NOTE: It’s “Notification Day” for Fannie and Freddie 30yr Fixed MBS. That means that November coupons will no longer be traded after today and thus prices for November coupons will no longer be the representative “MBS price.” As always, the trailing delivery month (in this case, December) trades at a lower price. In a perfect vacuum with absolutely no outside influence on MBS prices, December’s coupons would gradually work their way back up to the outbound November coupon prices you see on your screen today. On this “roll” day, however, there will be a big apparent drop as screens switch over from Nov to Dec. Lenders are already well aware of the change and there is no rate sheet implication.
Bond markets began the overnight session little-changed, but improved during Asian market hours. European hours had no objection to this at first, but bonds bounced together around 6am and didn’t stop selling until the afternoon. Ultimately, about half of Friday’s gains were erased for production MBS (roughly a quarter point) and a bit more than half for 10yr Treasuries.

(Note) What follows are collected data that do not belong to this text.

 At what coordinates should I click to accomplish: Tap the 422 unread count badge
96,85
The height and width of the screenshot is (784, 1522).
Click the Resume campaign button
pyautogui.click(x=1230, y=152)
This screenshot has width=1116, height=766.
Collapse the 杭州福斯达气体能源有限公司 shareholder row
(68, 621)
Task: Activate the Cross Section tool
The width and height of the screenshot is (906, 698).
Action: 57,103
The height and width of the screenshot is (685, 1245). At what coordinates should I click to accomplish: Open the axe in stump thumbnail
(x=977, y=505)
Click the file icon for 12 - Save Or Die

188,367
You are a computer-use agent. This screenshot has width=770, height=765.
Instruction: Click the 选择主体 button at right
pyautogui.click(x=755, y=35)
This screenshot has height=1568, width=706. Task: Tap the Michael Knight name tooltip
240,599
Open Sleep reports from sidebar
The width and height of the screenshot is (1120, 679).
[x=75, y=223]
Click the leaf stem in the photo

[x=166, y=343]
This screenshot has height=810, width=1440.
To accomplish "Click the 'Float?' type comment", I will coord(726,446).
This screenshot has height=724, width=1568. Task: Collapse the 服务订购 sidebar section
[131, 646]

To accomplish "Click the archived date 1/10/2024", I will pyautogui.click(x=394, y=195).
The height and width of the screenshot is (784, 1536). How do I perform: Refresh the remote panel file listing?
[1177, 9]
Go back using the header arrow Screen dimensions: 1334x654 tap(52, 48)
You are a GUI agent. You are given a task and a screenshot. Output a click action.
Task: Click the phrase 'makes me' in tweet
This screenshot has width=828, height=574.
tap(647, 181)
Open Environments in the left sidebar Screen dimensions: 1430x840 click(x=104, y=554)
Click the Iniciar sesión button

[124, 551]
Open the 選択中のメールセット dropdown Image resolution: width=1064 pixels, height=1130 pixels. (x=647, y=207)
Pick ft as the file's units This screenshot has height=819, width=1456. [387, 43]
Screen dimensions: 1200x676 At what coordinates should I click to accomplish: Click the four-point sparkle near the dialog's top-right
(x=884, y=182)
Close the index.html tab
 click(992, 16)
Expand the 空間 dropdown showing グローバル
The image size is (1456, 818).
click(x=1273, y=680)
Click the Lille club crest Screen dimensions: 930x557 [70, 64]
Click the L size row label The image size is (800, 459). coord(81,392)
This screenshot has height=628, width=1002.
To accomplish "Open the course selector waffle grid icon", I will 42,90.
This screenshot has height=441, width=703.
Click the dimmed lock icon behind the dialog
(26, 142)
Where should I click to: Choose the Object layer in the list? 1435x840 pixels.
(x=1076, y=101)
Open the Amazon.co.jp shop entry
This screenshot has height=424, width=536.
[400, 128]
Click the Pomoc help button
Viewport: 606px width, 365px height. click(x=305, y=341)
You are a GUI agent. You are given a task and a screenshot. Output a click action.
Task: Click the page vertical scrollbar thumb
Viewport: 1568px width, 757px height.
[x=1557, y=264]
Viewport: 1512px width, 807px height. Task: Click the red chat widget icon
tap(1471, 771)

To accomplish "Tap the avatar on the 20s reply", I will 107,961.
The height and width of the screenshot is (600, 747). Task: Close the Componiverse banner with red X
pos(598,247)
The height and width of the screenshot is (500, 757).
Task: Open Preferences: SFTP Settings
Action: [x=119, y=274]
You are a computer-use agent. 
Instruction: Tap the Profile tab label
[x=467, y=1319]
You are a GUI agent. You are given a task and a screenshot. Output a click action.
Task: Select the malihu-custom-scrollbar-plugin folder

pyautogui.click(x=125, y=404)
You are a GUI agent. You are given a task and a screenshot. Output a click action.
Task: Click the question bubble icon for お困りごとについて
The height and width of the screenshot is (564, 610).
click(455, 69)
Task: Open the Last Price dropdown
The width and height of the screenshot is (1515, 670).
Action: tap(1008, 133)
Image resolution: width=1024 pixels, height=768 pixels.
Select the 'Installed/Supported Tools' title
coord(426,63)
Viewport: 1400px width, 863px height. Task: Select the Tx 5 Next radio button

That weakness comes with serious caveats and raises serious questions. First for caveats:
1. Asian hours were active, but domestic hours were not. This suggests those left in control during the domestic session had an inordinate amount of impact on trading levels. Reason being: few market participants means buyers and sellers have to reach farther to make trades. In other words, if I have to sell my car today, and you’re the only buyer in town, the price will be a lot lower than if there were multiple interested buyers. Same story with bond markets today where Asian accounts were solid buyers early, but then punched-out by the start of the domestic session.
2. Corporate debt issuance added further pressure to the imbalance. Using the same analogy from above, let’s now consider several other people also need to sell their cars today and you’re still the only buyer. Now the price drops further. Corporate debt issuance creates extra sellers in the bond market. It normally wouldn’t be too much of an issue, but in a less liquid market, the effects are felt.
3. Snowballs can always roll. Trading algorithms don’t care why a particular level is hit, they just know they must sell when a particular level is hit. The organic weakness from the first 2 caveats hit these electronic trip wires, bringing more selling into the mix, which in turn tripped a few more triggers before leveling off.
1. Given the caveats, how shaken should our resolve be that Friday marked a turning point in recent weakness?
2. Is it still the case that today was an unofficial “day 3” of an unofficial 4 day weekend and are we still waiting for Wednesday and Thursday so see how this week truly begins?
3. Could it still go either way at that time?
1. Slightly shaken. It would have been much easier to brush off weakness if 10’s had held under, say 2.33 as it looked like they would this morning. That said, 2.36 doesn’t seem like the end of the world.
2. Yes, but it also revises Friday’s gains to be a lot less exciting
Conclusion: There’s still room for hope, but today’s action unfortunately doesn’t bespeak a market that was chomping at the bit to trade lower in yield.